Der Weltladenvorstand im Laden im Parkhaus. Foto: pm

SCHRAMBERG (pm) – In der Sit­zung des erwei­ter­ten Vor­stan­des vom Welt­la­den bedank­te sich – laut Pres­se­mit­tei­lung – zu Beginn der Sit­zung die Vor­sit­zen­de Moni­ka Rudolf bei allen Hel­fern für den über­aus enga­gier­ten Ein­satz beim Stadt­fest.

Das Mit­ar­bei­ter­team des Welt­la­dens war in der Vor­be­rei­tung und Durch­füh­rung sehr aktiv und es wur­de ergänzt durch die erfreu­li­che Mit­hil­fe wei­te­rer Ver­eins­mit­glie­der. Das soge­nann­te „Schram­ber­ger Kaf­fee­Fair­gnü­gen“ wur­de ein gro­ßer Erfolg: Immer­hin wur­den 57 Kilo Kaf­fee ver­kauft.

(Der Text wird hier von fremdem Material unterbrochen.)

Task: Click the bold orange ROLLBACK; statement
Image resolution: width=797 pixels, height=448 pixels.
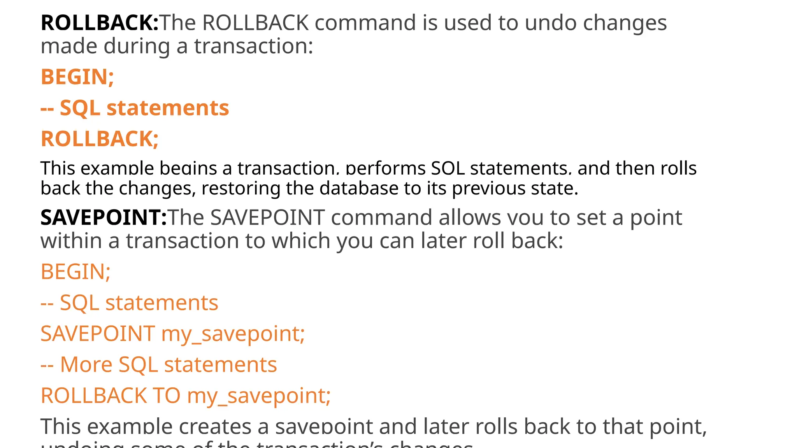Action: coord(100,139)
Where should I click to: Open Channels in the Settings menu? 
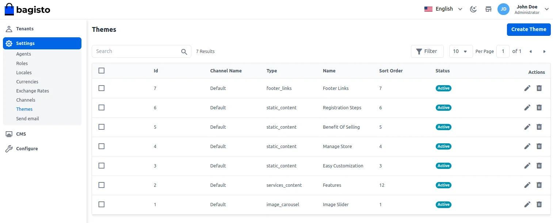tap(26, 100)
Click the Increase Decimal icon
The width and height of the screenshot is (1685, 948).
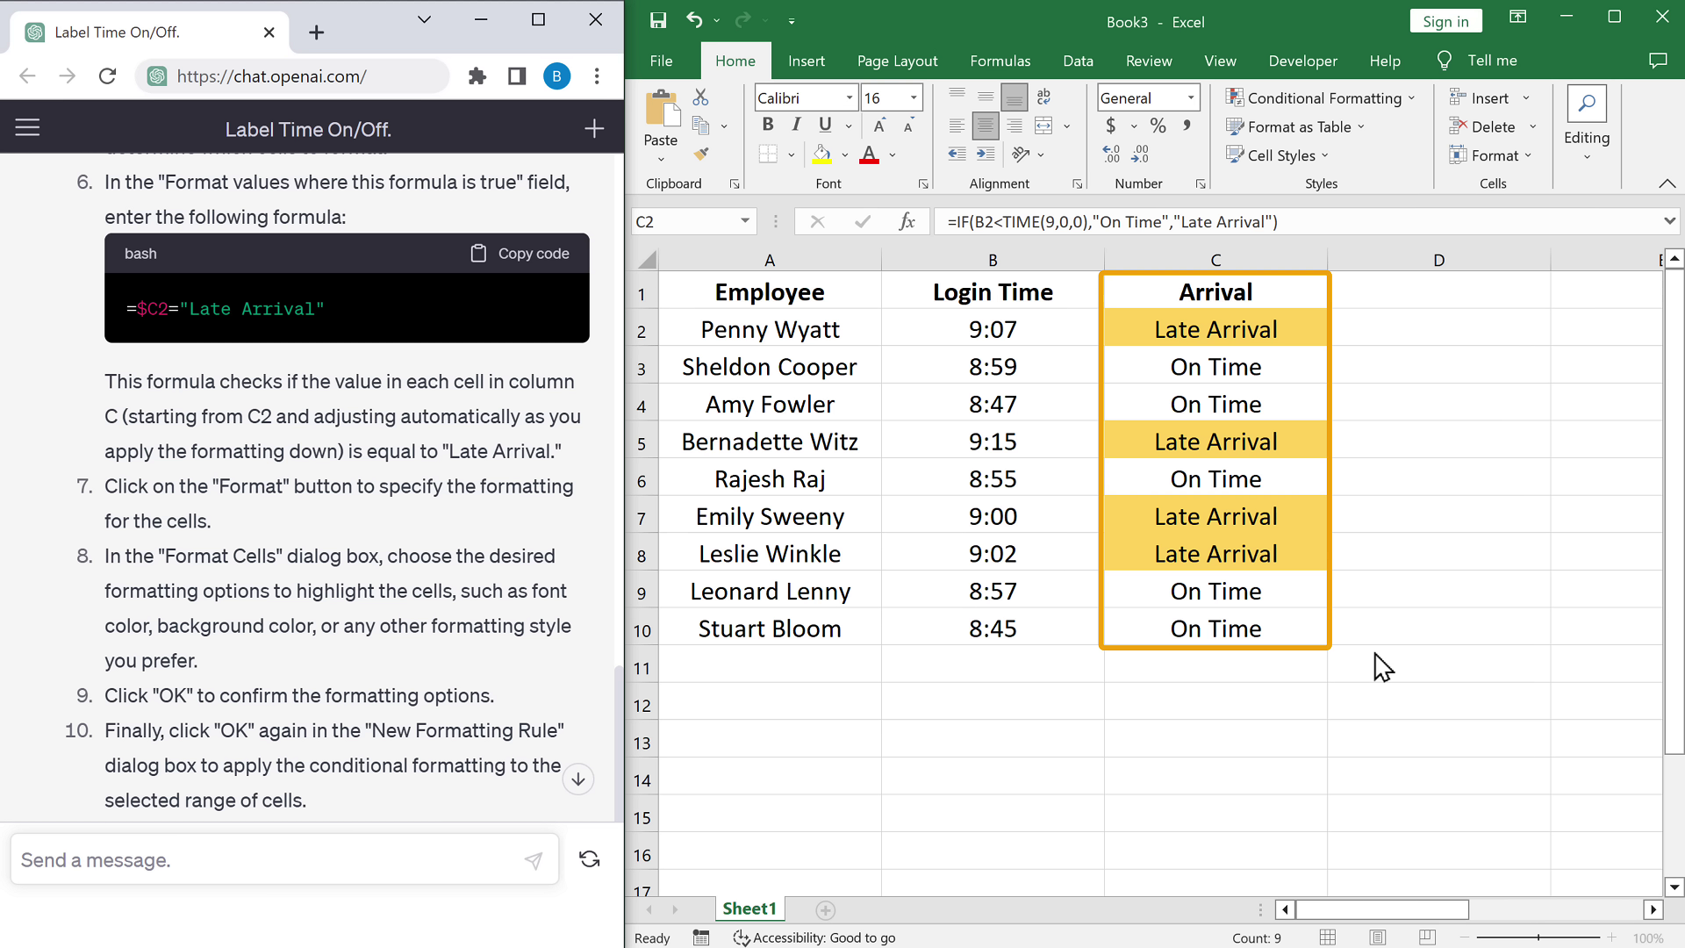[1111, 154]
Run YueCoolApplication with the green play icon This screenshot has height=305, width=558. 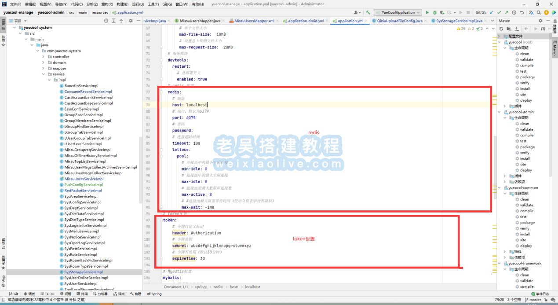coord(427,13)
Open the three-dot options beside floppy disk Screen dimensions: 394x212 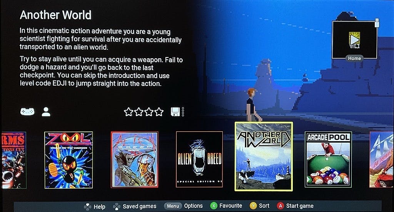(183, 112)
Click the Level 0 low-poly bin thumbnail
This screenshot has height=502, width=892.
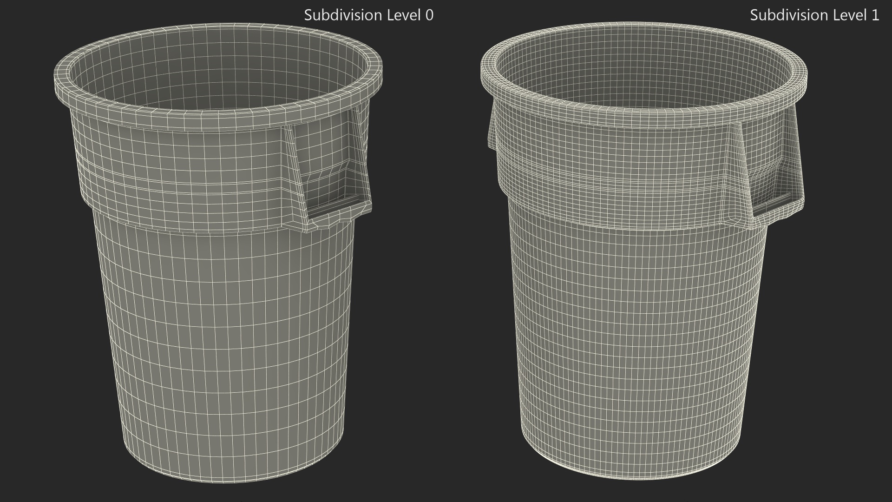point(218,251)
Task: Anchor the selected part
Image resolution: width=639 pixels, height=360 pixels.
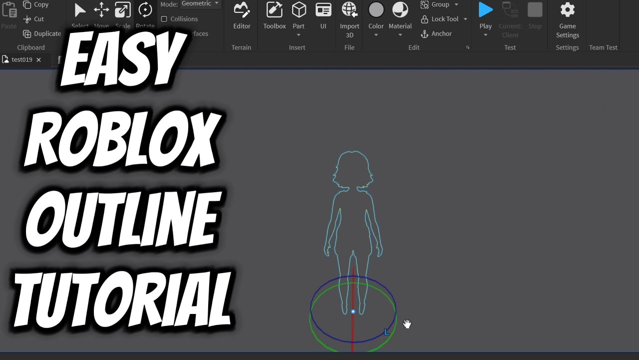Action: 437,34
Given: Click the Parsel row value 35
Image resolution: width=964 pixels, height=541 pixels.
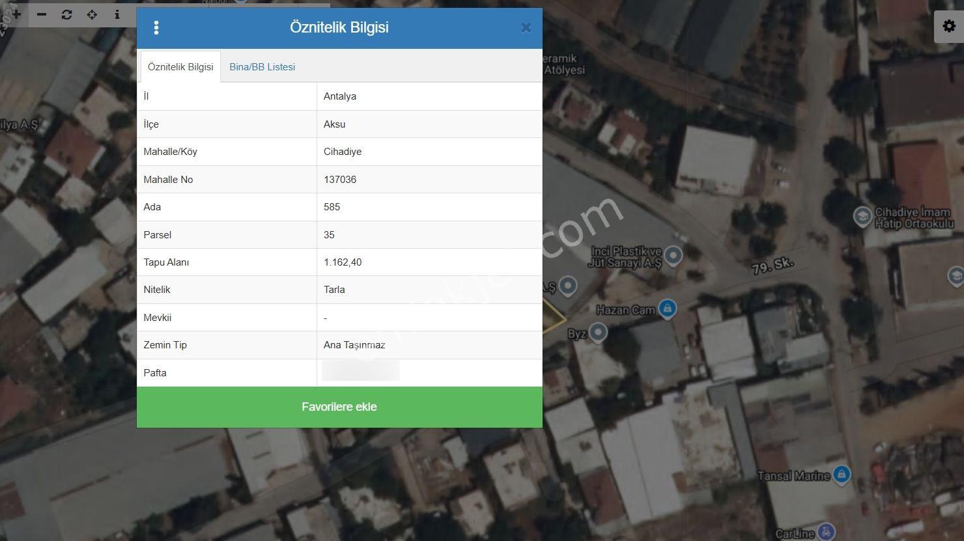Looking at the screenshot, I should (x=329, y=235).
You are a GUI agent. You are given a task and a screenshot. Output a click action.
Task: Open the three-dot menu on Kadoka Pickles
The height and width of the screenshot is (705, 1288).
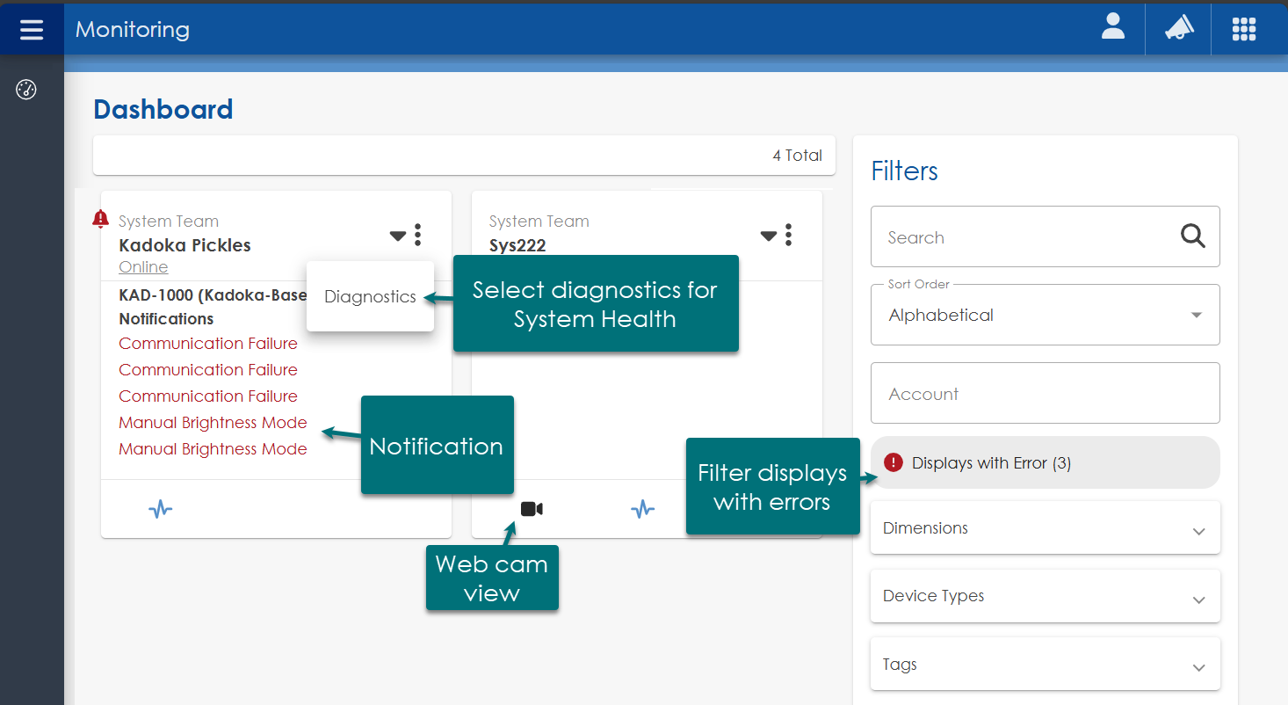418,235
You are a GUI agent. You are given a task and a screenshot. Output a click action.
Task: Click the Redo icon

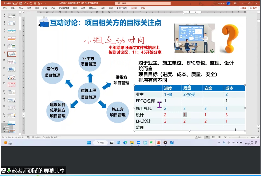tap(31, 3)
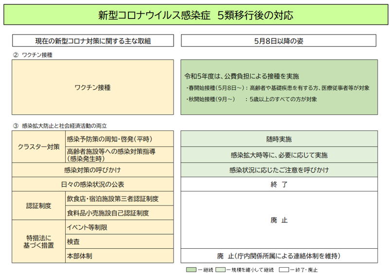Click the イベント等制限 row

[119, 227]
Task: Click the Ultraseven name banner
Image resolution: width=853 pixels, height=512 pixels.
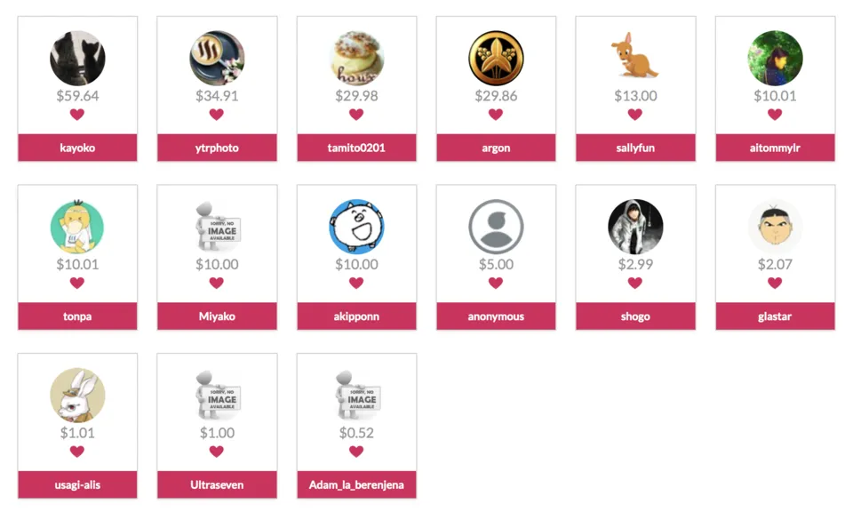Action: [217, 484]
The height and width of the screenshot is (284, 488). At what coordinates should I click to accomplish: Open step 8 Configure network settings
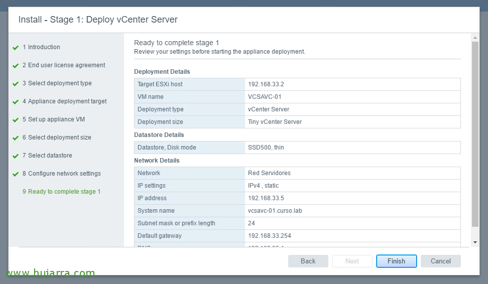(x=64, y=174)
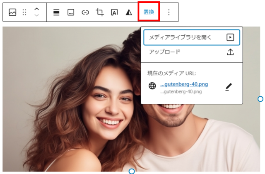Image resolution: width=265 pixels, height=174 pixels.
Task: Click the globe icon beside media URL
Action: (152, 86)
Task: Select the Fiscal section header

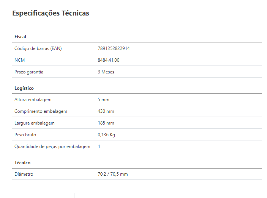Action: click(20, 37)
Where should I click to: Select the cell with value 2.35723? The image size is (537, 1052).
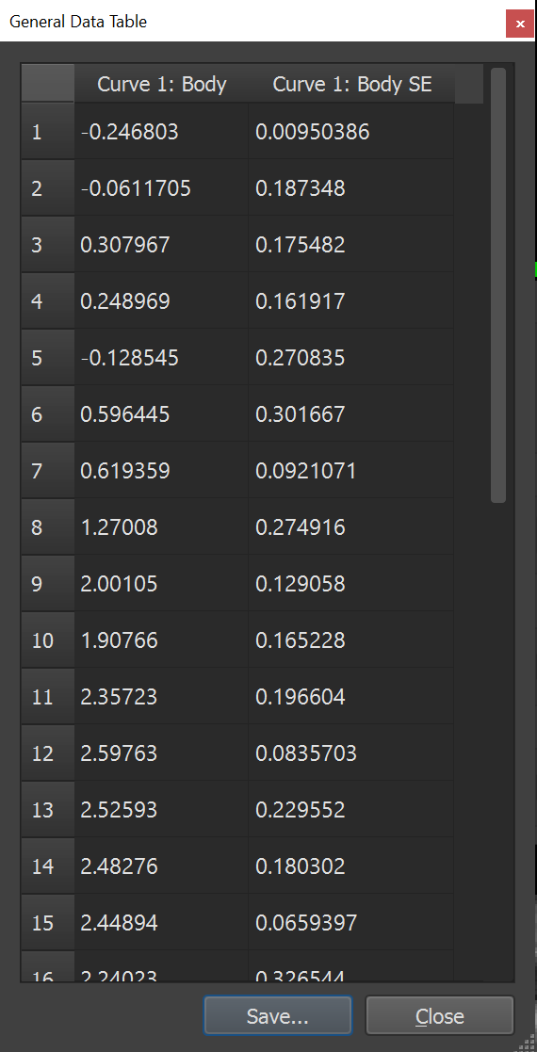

Bemän­gelt wur­de aller­dings, dass meh­re­re sozi­al enga­gier­te Orga­ni­sa­tio­nen und Grup­pen, so auch der Welt­la­den, nur auf den Real­schul­hof zu fin­den waren. Die­ser Stand­ort ist sehr ungüns­tig, da er zu weit abseits vom Haupt­ge­sche­hen gele­gen ist. In der Haupt­stra­ße war genü­gend Platz für die­se Ange­bo­te. Es wur­de beschlos­sen, dass sich der Welt­la­den an zukünf­ti­gen Fes­ten nur betei­li­gen wird, wenn ein bes­se­rer Stand­ort ange­bo­ten wer­den kann.

Für den dies­jäh­ri­gen Weih­nachts­markt stellt sich die Platz­fra­ge nicht, da sich bekann­ter­ma­ßen alles rings um das Rat­haus abspie­len wird. Ein­stim­mig wur­de die Betei­li­gung befür­wor­tet. Ange­bo­ten wer­den neben weih­nacht­li­chem Kunst­ge­wer­be ver­schie­de­ne hei­ße Geträn­ke, damit man sich auch an etwas ande­rem als an Glüh­wein wär­men kann. Lecke­re Süßig­kei­ten ergän­zen das Ange­bot.

Zur neu­en Stand­ort wur­de fest­ge­stellt:  Obwohl der Laden beim Park­haus durch­aus posi­tiv für das Ange­bot des Welt­la­dens ist, könn­te der Zuspruch grö­ßer sein. Zumal aus­schließ­lich fair gehan­del­te Pro­duk­te ange­bo­ten wer­den, die von vie­len Ver­brau­chern bevor­zugt wer­den. Zwar wird von den Nut­zern des Park­hau­ses der Welt­la­den und damit das umfang­rei­che Ange­bot beach­tet – noch schö­ner wäre es, sie wür­den dann auch fai­re Pro­duk­te kau­fen. Mit beson­de­ren Aktio­nen wer­den Vor­stand und Mit­glie­der wei­ter­hin ver­su­chen, mehr Kun­den zu gewin­nen.